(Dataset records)
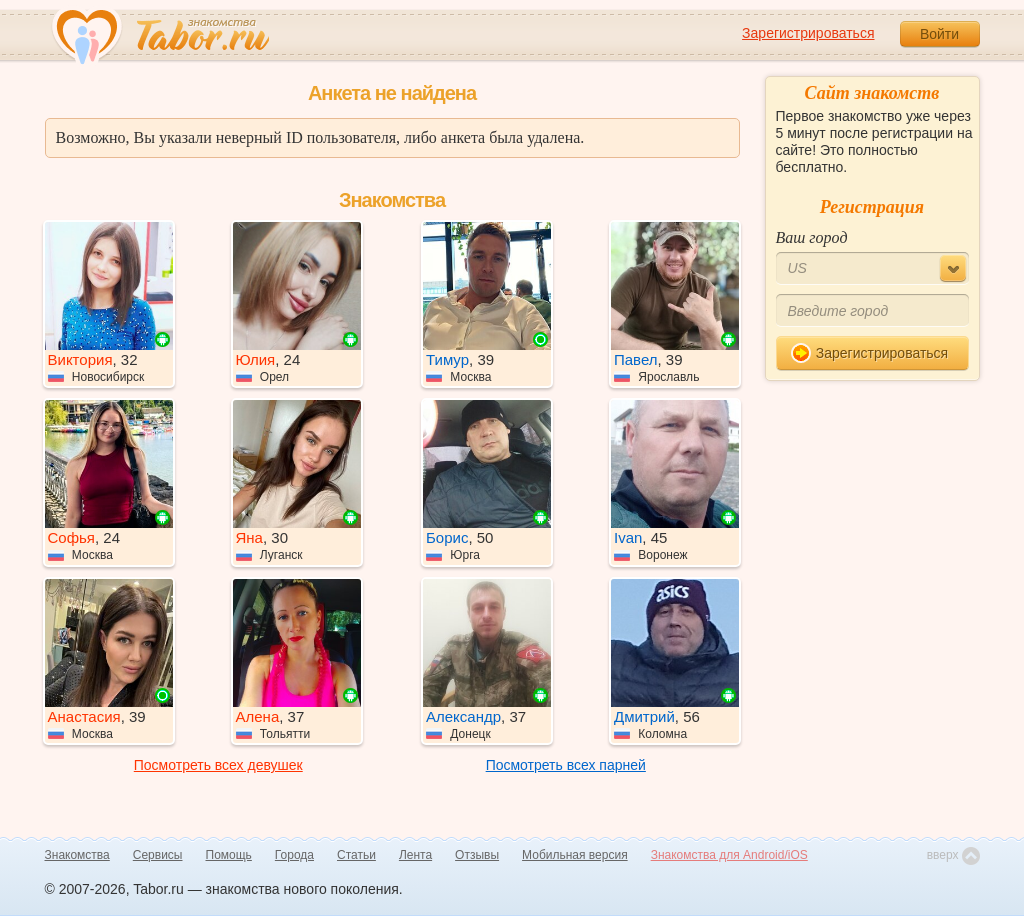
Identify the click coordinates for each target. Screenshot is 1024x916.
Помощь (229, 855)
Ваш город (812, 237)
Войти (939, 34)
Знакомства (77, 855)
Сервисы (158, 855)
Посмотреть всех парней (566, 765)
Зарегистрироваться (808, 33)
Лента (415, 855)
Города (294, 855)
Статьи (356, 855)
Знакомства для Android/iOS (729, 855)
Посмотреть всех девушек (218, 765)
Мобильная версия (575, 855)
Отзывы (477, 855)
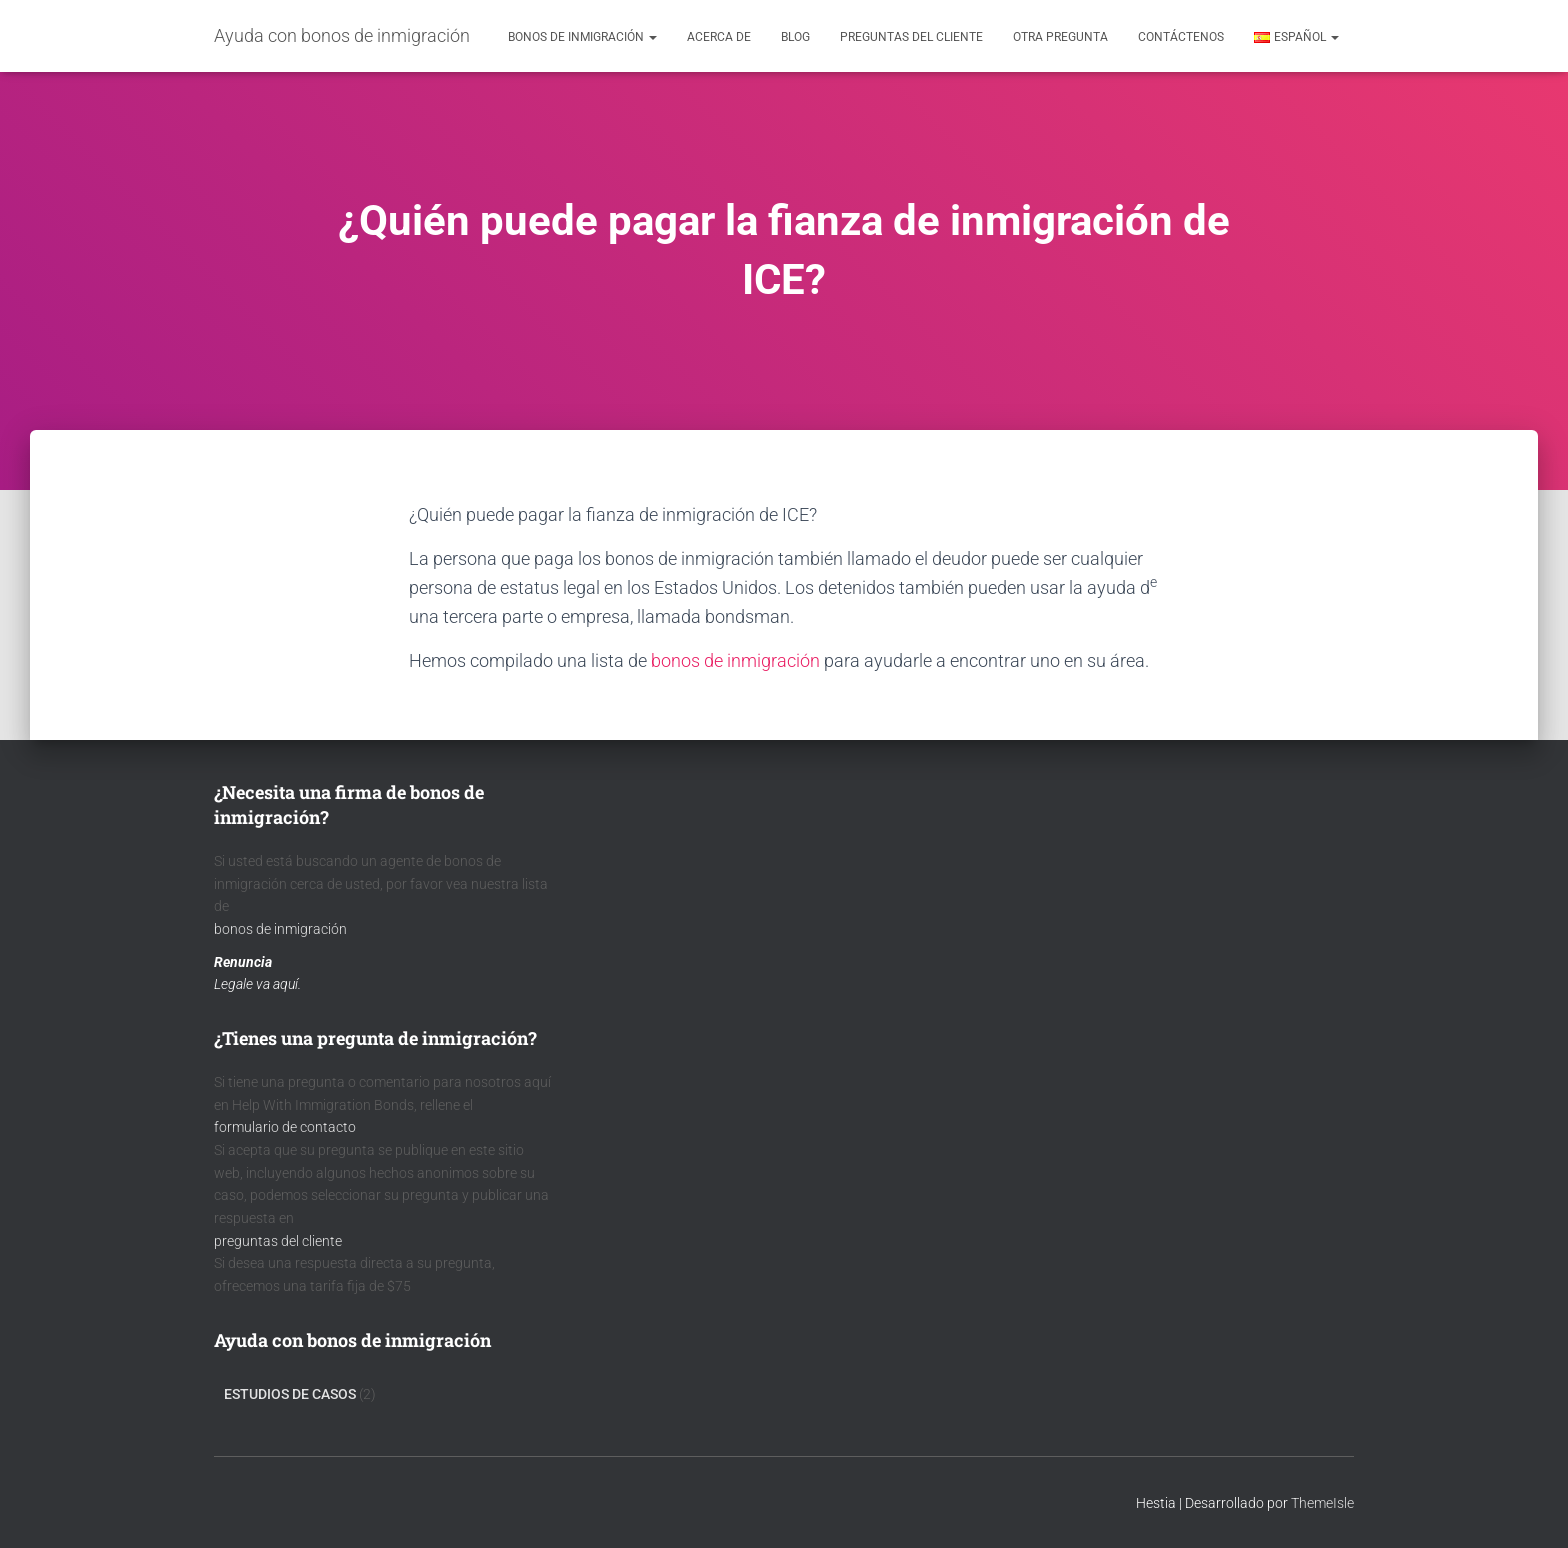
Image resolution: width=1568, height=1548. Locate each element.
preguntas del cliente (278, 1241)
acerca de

## [EXERCISE PROMPT]
Can you arrange every line of the items above as a Markdown table with the columns Row and Line, skipping blank lines and leaving the pictures out?

## [EXERCISE SOLUTION]
| Row | Line |
|---|---|
| 1 | Identify the click coordinates for each target. Screenshot is 1024x916. |
| 2 | Помощь (229, 855) |
| 3 | Ваш город (812, 237) |
| 4 | Войти (939, 34) |
| 5 | Знакомства (77, 855) |
| 6 | Сервисы (158, 855) |
| 7 | Посмотреть всех парней (566, 765) |
| 8 | Зарегистрироваться (808, 33) |
| 9 | Лента (415, 855) |
| 10 | Города (294, 855) |
| 11 | Статьи (356, 855) |
| 12 | Знакомства для Android/iOS (729, 855) |
| 13 | Посмотреть всех девушек (218, 765) |
| 14 | Мобильная версия (575, 855) |
| 15 | Отзывы (477, 855) |
| 16 | Image resolution: width=1568, height=1548. Locate each element. |
| 17 | preguntas del cliente (278, 1241) |
| 18 | acerca de |